→ TEXTE À LIRE:
....................
2014-11-05 08:17:00

Témoignage de Georges Sabé, frère mariste à Alep en Syrie


(RV) Témoignage - Au Proche-Orient, la ville kurde de Kobané, au nord de la Syrie, est sous le feu des projecteurs médiatiques depuis plusieurs semaines, mais la bataille ne doit pas nous faire oublier la guerre qui se joue sur de nombreux fronts en Syrie, notamment autour de la ville d’Alep, l'ancien poumon économique du pays aujourd'hui largement dévasté par les bombardements et les combats. C’est d’ailleurs le sens d’une tribune publiée ce mardi matin dans la presse internationale par le ministre français des Affaires étrangères. Selon Laurent Fabius, il faut sauver Alep. Pour lui, Bachar Al-Assad et le groupe de l’Etat islamique « sont les deux faces d’une même barbarie, visant à anéantir l’opposition modérée syrienne ».

Deuxième ville syrienne, Alep est divisée depuis plus de deux ans entre des secteurs tenus par l’armée syrienne et d’autres quartiers toujours sous le contrôle des rebelles syriens. Le frère Mariste Georges Sabé y vit depuis sa naissance.  

 

Comment vit-on à Alep aujourd'hui ?

Aujourd'hui, la situation est plutôt calme même la ville reste divisée en deux parties. On ne peut pas passer d’une partie à l’autre. Il faut faire un long trajet. Un trajet qui durait cinq ou dix minutes peut maintenant mettre onze ou douze heures parce qu’on passe d’une région à une autre : une région qui est sous le gouvernement et l’autre avec les éléments armés. Il y a des combats à l’extérieur de la ville et il y a des bombes qui tombent à l’intérieur dans certains quartiers. Avant-hier, il y a eu une bombe dans un quartier chrétien, qui est en train de se vider. Les gens ont fui ce quartier parce qu’il est la cible de plusieurs bombes et plusieurs mortiers qui tombent. Il y a une lassitude chez les gens. Après trois ans de guerre, les gens ne savent plus comment cela va aboutir ; quand et comment cela va se terminer. En plus de la peur, les gens sont fatigués. Vingt-trois heures sur vingt-quatre, nous n’avons pas de courant électrique. Nous avons passé la semaine passée sans internet. Grâce à Dieu, l’eau est revenue ! C’est un élément positif.
....................
→ LIGNES FOURNIES:
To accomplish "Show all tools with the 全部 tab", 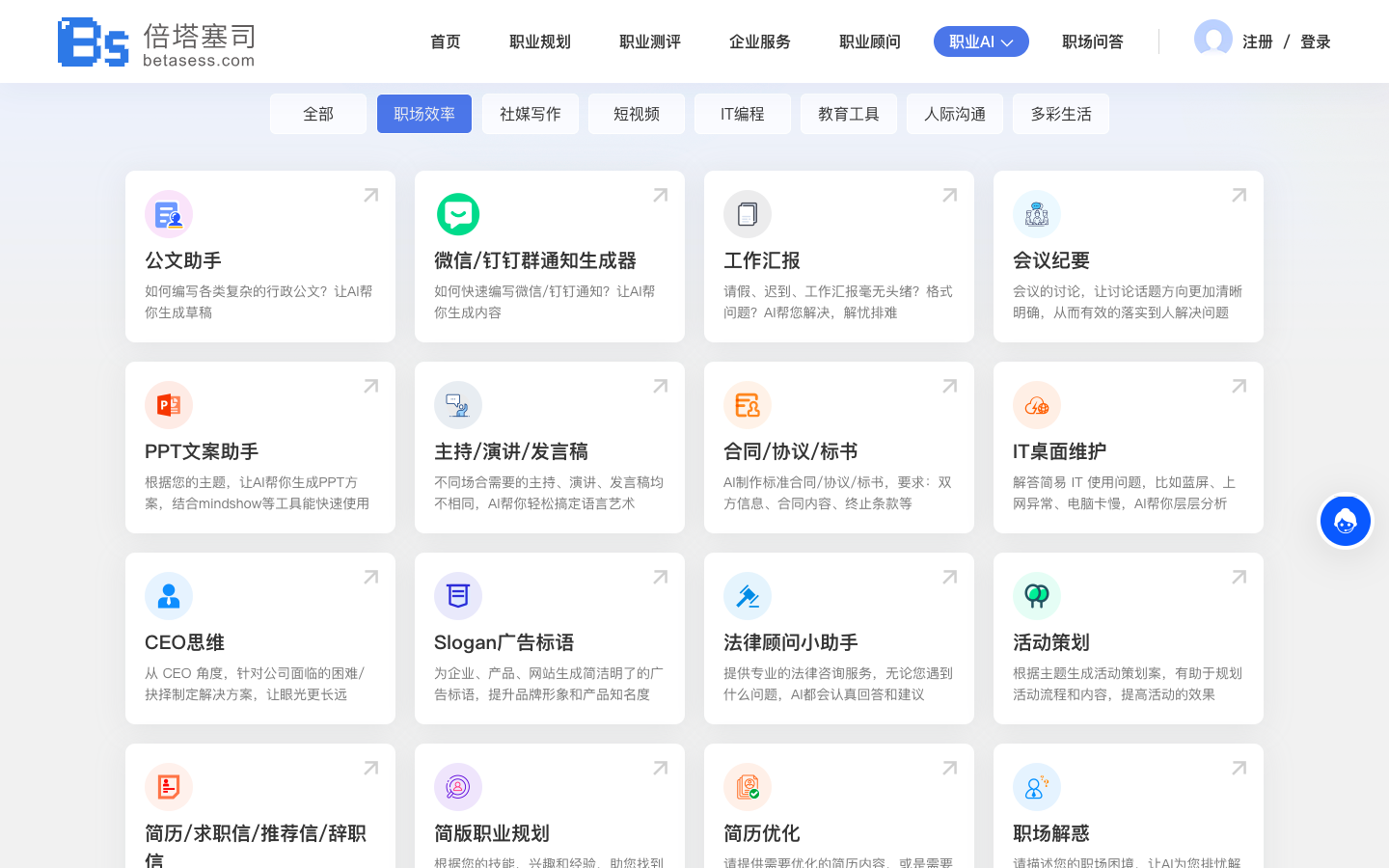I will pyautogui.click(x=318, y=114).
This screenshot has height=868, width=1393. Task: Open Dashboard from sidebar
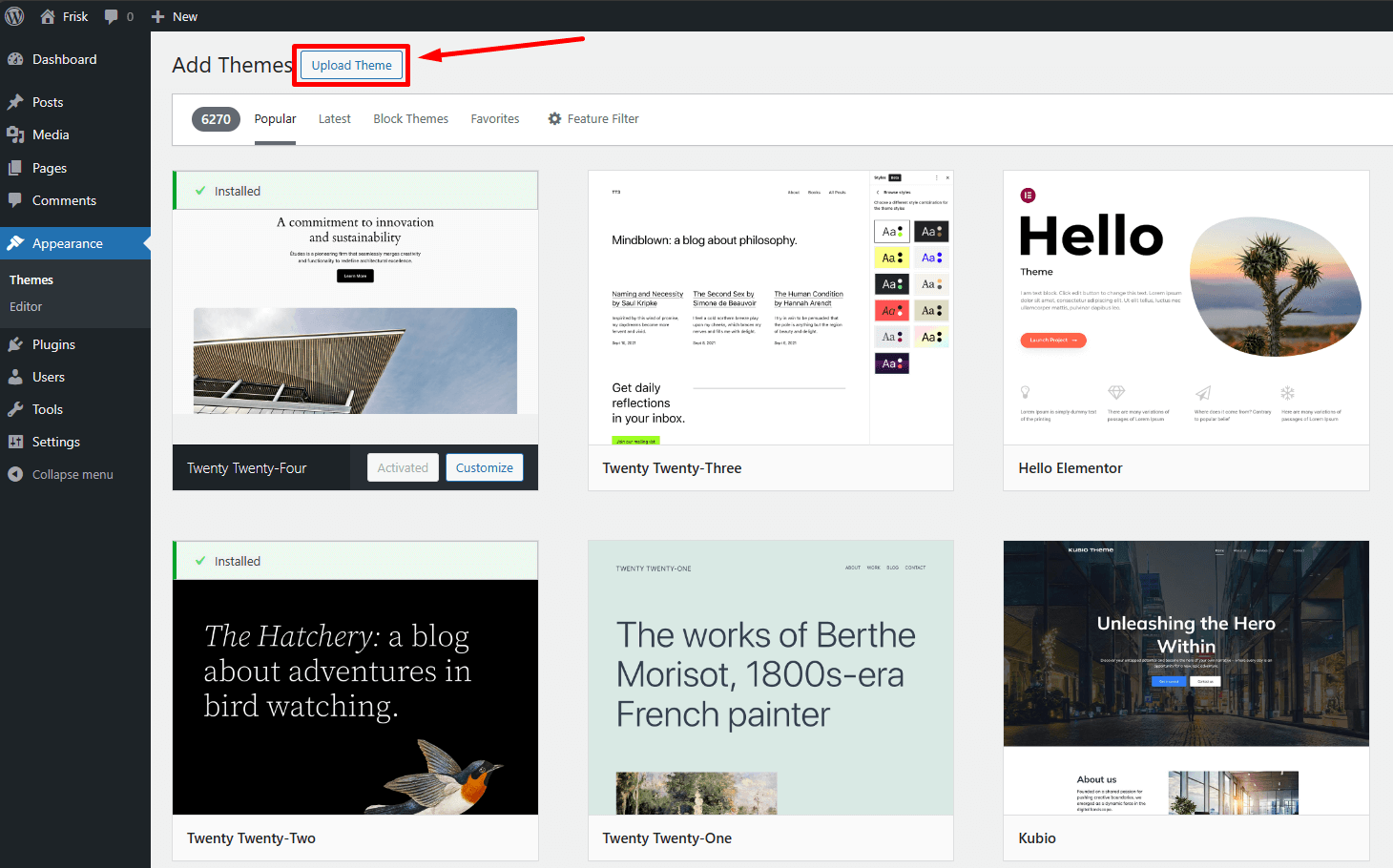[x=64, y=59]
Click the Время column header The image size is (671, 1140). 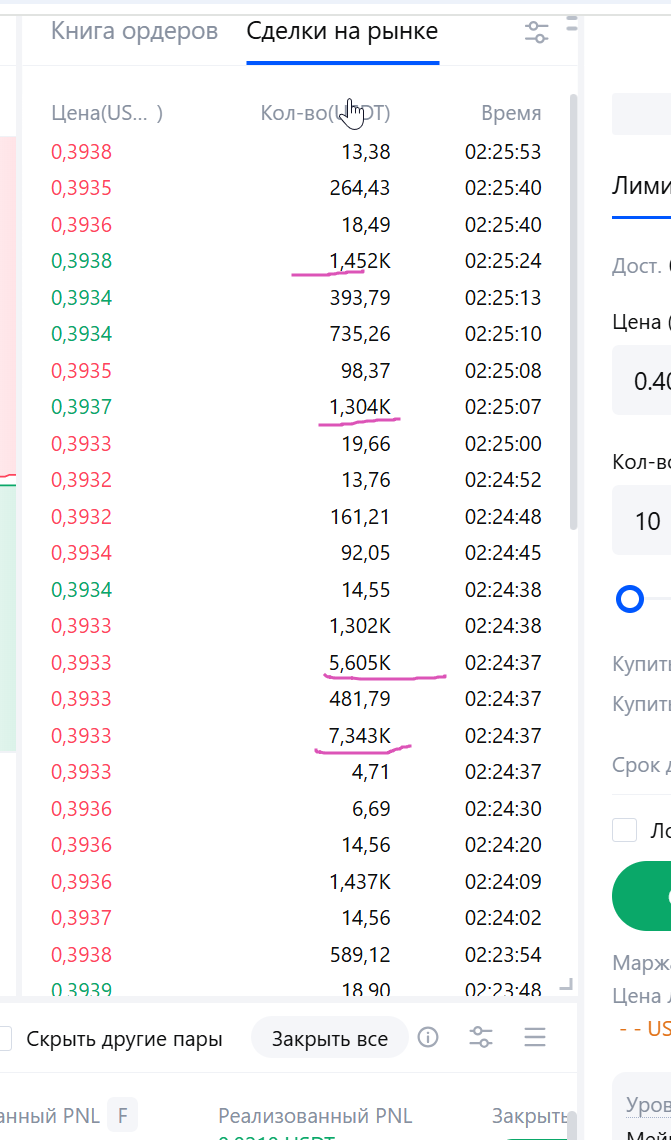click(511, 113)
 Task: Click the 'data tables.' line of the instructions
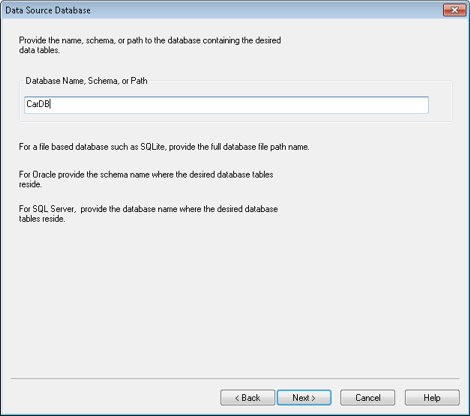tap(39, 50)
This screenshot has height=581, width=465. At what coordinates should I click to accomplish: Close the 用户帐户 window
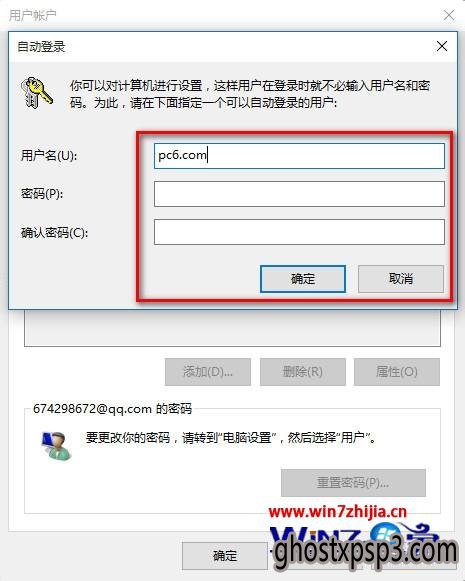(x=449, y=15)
....................
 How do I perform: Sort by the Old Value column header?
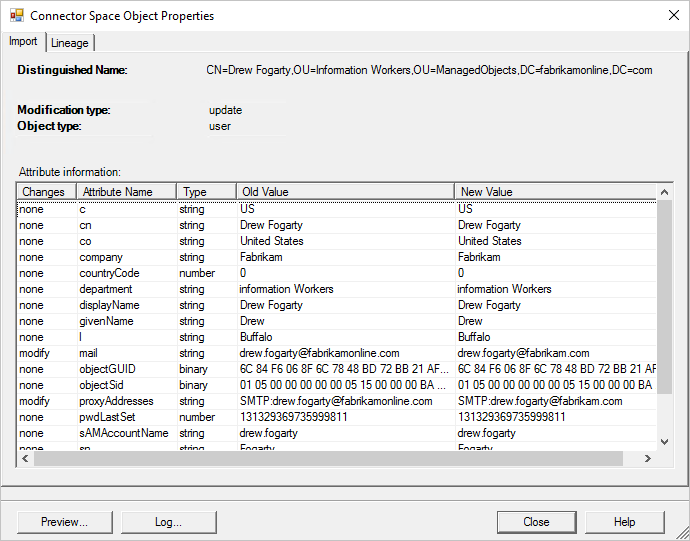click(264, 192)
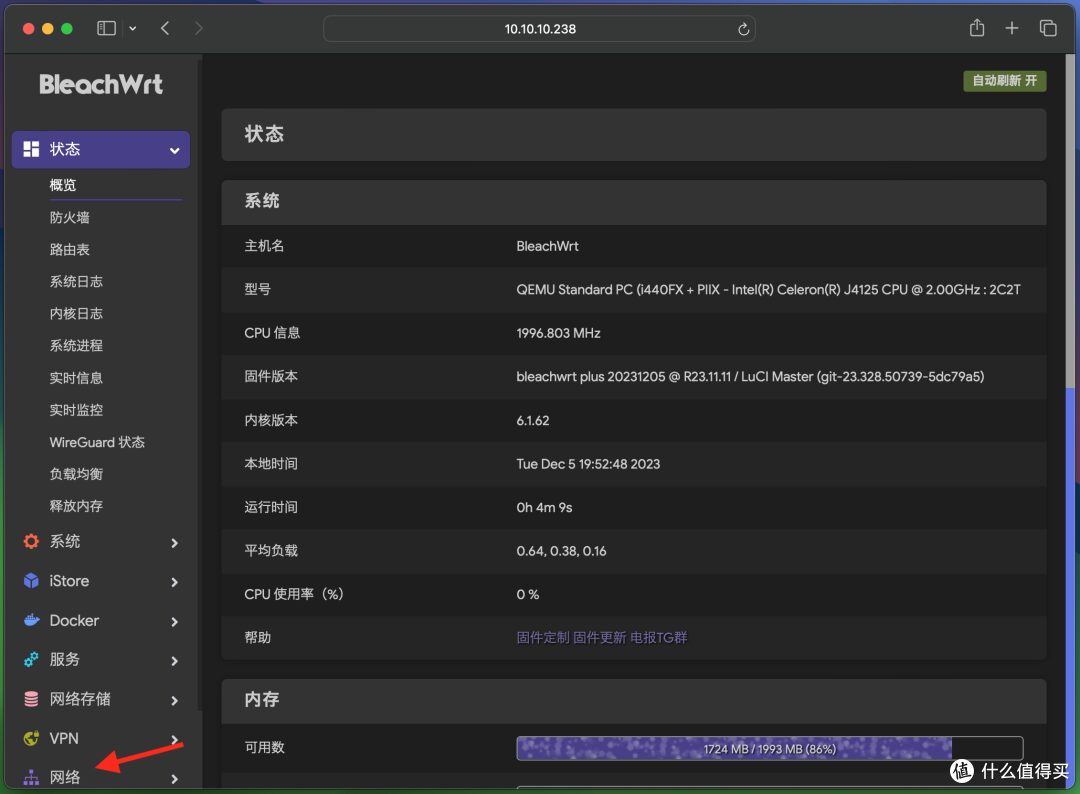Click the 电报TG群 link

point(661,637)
....................
→ CONSIGNE: Résumez en deux phrases le témoignage sur la vie à Alep.

→ TÂCHE RÉALISÉE: Alep, deuxième ville syrienne, est divisée depuis plus de deux ans entre des secteurs tenus par l'armée syrienne et d'autres contrôlés par les rebelles, si bien qu'un trajet de cinq ou dix minutes peut désormais durer onze ou douze heures. Selon le frère mariste Georges Sabé, la situation est plutôt calme, mais des bombes tombent encore dans certains quartiers, et les habitants, las et apeurés après trois ans de guerre, vivent presque sans électricité.